The pickled vegetables, carrots and daikon use vegan white vinegar. Everything in the sandwich is vegan. This is really worth a try. The flavors can be as good as any other Banh Mi around.
The modified original Banh Mi Sandwiches (from Colonial France)
These are the original baguette fillings that were consumed in the late 19th and early 20th century, usually for breakfast.
- Bánh mì pa-tê (Pate sandwich) – Pate is usually served as part of the Vietnamese Sandwich, though it can be served as one filling. Usually, pork-based pate is served, though there are various flavors available. A seasoned vegan-based pate has really hit the streets with force recently.
- Trứng Chiên/trứng ốp-la (Fried Egg/ omelette) – Either fried eggs or an omelette cooked and served with pickled vegetables, fresh cucumber and soy sauce. The Vietnamese style can be replaced with a more basic egg, bread and margarine / soft cheese if required.
- The one with butter/ margarine and peanut butter/jam – This is the basic baguette people from France missed the most back in the day. A basic roll served with butter, jam and peanut butter. Sometimes, this is served as breakfast with a fried egg.
Banh Mi – The worldwide evolution
This isn’t just street food, this is uber-street food. The banh mi started from colonial origins. It was originally available to the elite only. After changes in circumstance during the 20th century, the banh mi became food for the masses. The baguette quickly became Vietnamese food after a native touch was applied to the snack.
Cold cuts and sliced ham once served to ex-pats gave way to suit the local palette. Pork belly or meatballs, sliced chicken and pork, in addition to different types of fillings aroused the tastebuds of the Vietnamese people. The banh mi and it’s diverse range of flavors became a favorite. The filling, complimented with pickled carrot and daikon, along with fresh cucumber and cilantro, made the banh mi a must-try for any overseas visitor.
The banh mi varieties for the foreigner
It just can’t be an authentic banh mi without adding at least one item from the list mentioned earlier in the post. The French-Vietnamese fusion of a sandwich does have a few varieties however and they come in many flavors, while sticking to the general preparation rules.

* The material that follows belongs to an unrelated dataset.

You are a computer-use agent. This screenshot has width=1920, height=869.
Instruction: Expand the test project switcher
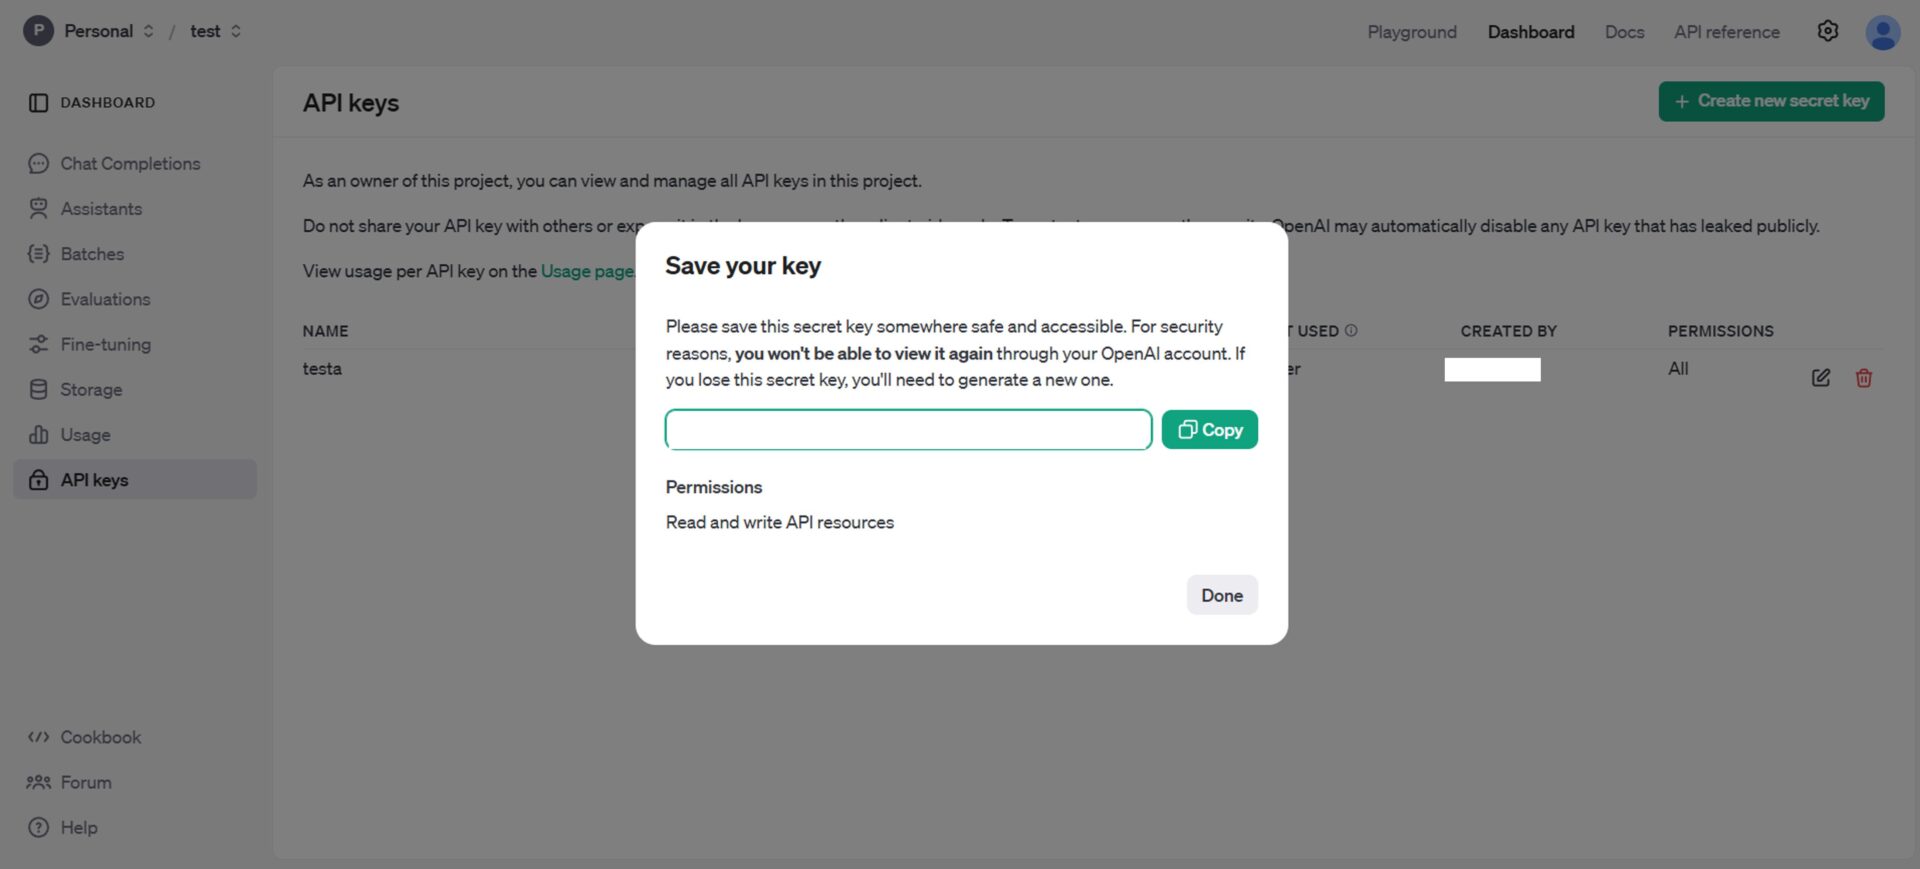coord(216,31)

Swedish meatballs and Italian style meatballs have been introduced into the banh mi in recent times. Cured Iberian or parma ham has been added to the selection of the cold cuts. Another introduction is the version of British and American style roasted meat, such as lamb, beef or chicken. Slices of roasted meat replaced the traditional versions you see in most stalls.
Mayo is mixed with other condiments such as mint sauce or mustard. Alternative spread such as avocado or smashed chutney replaces the pate. Mushrooms and cauliflower have also become the main filling for the banh mi in places.
And no, these aren’t all homemade and only available in other countries, like Mr lee’s in the US. It is possible to find options like this in Vietnam. Banh Mi 25, around the Old Quarter in Hanoi, has options to suit every sandwich lover. Expect to pay a little extra than you would at a standard bakery. These are premium sandwiches.
The Europeans love a sandwich. The Vietnamese made an East-Asian sandwich that people love. The varieties of pork, the succulent cold cuts, the soft pate spread mixed with the set mayo and crunchy pickles on a crisp and crusty warm baguette. This is the best Vietnamese snack. Time to go, as I think I need one now. Writing this post has left me famished. A Vietnamese meatball banh mi sub coming right up!